• [What the task asks]: The whole listing should be retyped exactly as it appears.

---*---

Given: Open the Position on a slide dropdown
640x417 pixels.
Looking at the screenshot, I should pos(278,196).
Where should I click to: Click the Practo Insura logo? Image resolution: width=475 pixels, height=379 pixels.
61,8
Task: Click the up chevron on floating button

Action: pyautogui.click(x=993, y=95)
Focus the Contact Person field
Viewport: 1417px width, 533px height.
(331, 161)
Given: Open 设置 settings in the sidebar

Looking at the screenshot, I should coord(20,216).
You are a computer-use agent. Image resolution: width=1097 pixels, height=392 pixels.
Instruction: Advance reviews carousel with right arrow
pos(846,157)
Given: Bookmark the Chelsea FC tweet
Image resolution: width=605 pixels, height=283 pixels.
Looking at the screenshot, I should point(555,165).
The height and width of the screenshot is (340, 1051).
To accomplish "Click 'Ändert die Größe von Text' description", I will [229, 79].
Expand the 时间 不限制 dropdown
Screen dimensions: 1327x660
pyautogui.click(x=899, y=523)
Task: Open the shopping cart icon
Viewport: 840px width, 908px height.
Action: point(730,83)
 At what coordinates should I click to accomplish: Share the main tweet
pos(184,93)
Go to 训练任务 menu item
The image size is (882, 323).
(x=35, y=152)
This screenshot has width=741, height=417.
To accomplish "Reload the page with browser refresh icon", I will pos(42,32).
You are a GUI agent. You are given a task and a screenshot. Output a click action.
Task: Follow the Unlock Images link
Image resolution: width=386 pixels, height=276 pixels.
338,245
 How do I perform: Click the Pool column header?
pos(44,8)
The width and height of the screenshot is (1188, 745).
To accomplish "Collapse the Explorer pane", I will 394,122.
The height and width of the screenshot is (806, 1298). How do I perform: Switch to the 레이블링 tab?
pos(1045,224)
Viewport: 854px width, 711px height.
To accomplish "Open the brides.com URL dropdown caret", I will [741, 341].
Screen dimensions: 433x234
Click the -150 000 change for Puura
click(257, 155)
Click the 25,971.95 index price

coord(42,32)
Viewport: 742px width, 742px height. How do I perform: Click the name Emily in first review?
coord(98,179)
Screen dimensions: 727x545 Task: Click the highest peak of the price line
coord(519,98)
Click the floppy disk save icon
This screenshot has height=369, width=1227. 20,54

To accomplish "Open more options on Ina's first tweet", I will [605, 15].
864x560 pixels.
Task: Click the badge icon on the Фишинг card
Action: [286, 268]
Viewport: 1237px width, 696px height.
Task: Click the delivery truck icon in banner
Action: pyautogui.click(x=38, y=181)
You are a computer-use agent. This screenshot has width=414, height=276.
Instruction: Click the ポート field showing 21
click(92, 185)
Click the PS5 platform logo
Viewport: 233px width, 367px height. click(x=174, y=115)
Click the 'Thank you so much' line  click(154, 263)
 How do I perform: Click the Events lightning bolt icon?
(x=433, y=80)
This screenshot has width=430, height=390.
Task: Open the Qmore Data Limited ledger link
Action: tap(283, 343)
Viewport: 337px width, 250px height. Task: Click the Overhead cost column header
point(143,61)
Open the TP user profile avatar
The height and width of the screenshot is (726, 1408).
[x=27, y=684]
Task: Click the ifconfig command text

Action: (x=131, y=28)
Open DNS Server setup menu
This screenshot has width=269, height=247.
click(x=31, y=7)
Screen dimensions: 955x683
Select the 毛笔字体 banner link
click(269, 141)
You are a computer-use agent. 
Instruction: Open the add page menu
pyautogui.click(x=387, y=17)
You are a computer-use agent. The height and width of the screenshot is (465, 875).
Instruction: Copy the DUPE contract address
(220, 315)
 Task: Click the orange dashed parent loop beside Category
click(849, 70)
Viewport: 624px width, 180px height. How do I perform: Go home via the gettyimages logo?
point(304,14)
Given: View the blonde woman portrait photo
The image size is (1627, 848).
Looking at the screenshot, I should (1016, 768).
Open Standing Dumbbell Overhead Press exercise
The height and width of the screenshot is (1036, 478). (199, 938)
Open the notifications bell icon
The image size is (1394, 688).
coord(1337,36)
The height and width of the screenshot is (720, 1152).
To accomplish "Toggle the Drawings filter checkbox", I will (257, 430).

---*---

• [Completed task]:
Given: Open the Position on a slide dropdown
640x417 pixels.
Looking at the screenshot, I should pos(278,196).
Where should I click to: Click the Practo Insura logo? Image resolution: width=475 pixels, height=379 pixels.
61,8
Task: Click the up chevron on floating button

Action: pyautogui.click(x=993, y=95)
Focus the Contact Person field
Viewport: 1417px width, 533px height.
(331, 161)
Given: Open 设置 settings in the sidebar

Looking at the screenshot, I should coord(20,216).
You are a computer-use agent. Image resolution: width=1097 pixels, height=392 pixels.
Instruction: Advance reviews carousel with right arrow
pos(846,157)
Given: Bookmark the Chelsea FC tweet
Image resolution: width=605 pixels, height=283 pixels.
Looking at the screenshot, I should point(555,165).
The height and width of the screenshot is (340, 1051).
To accomplish "Click 'Ändert die Größe von Text' description", I will [229, 79].
Expand the 时间 不限制 dropdown
Screen dimensions: 1327x660
pyautogui.click(x=899, y=523)
Task: Open the shopping cart icon
Viewport: 840px width, 908px height.
Action: point(730,83)
 At what coordinates should I click to accomplish: Share the main tweet
pos(184,93)
Go to 训练任务 menu item
The image size is (882, 323).
(x=35, y=152)
This screenshot has width=741, height=417.
To accomplish "Reload the page with browser refresh icon", I will pos(42,32).
You are a GUI agent. You are given a task and a screenshot. Output a click action.
Task: Follow the Unlock Images link
Image resolution: width=386 pixels, height=276 pixels.
338,245
 How do I perform: Click the Pool column header?
pos(44,8)
The width and height of the screenshot is (1188, 745).
To accomplish "Collapse the Explorer pane", I will 394,122.
The height and width of the screenshot is (806, 1298). How do I perform: Switch to the 레이블링 tab?
pos(1045,224)
Viewport: 854px width, 711px height.
To accomplish "Open the brides.com URL dropdown caret", I will [741, 341].
Screen dimensions: 433x234
Click the -150 000 change for Puura
click(257, 155)
Click the 25,971.95 index price

coord(42,32)
Viewport: 742px width, 742px height. How do I perform: Click the name Emily in first review?
coord(98,179)
Screen dimensions: 727x545 Task: Click the highest peak of the price line
coord(519,98)
Click the floppy disk save icon
This screenshot has height=369, width=1227. 20,54

To accomplish "Open more options on Ina's first tweet", I will [605, 15].
864x560 pixels.
Task: Click the badge icon on the Фишинг card
Action: [286, 268]
Viewport: 1237px width, 696px height.
Task: Click the delivery truck icon in banner
Action: pyautogui.click(x=38, y=181)
You are a computer-use agent. This screenshot has width=414, height=276.
Instruction: Click the ポート field showing 21
click(92, 185)
Click the PS5 platform logo
Viewport: 233px width, 367px height. click(x=174, y=115)
Click the 'Thank you so much' line  click(154, 263)
 How do I perform: Click the Events lightning bolt icon?
(x=433, y=80)
This screenshot has width=430, height=390.
Task: Open the Qmore Data Limited ledger link
Action: tap(283, 343)
Viewport: 337px width, 250px height. Task: Click the Overhead cost column header
point(143,61)
Open the TP user profile avatar
The height and width of the screenshot is (726, 1408).
[x=27, y=684]
Task: Click the ifconfig command text

Action: (x=131, y=28)
Open DNS Server setup menu
This screenshot has width=269, height=247.
click(x=31, y=7)
Screen dimensions: 955x683
Select the 毛笔字体 banner link
click(269, 141)
You are a computer-use agent. 
Instruction: Open the add page menu
pyautogui.click(x=387, y=17)
You are a computer-use agent. The height and width of the screenshot is (465, 875).
Instruction: Copy the DUPE contract address
(220, 315)
 Task: Click the orange dashed parent loop beside Category
click(849, 70)
Viewport: 624px width, 180px height. How do I perform: Go home via the gettyimages logo?
point(304,14)
Given: View the blonde woman portrait photo
The image size is (1627, 848).
Looking at the screenshot, I should (1016, 768).
Open Standing Dumbbell Overhead Press exercise
The height and width of the screenshot is (1036, 478). (199, 938)
Open the notifications bell icon
The image size is (1394, 688).
coord(1337,36)
The height and width of the screenshot is (720, 1152).
To accomplish "Toggle the Drawings filter checkbox", I will (257, 430).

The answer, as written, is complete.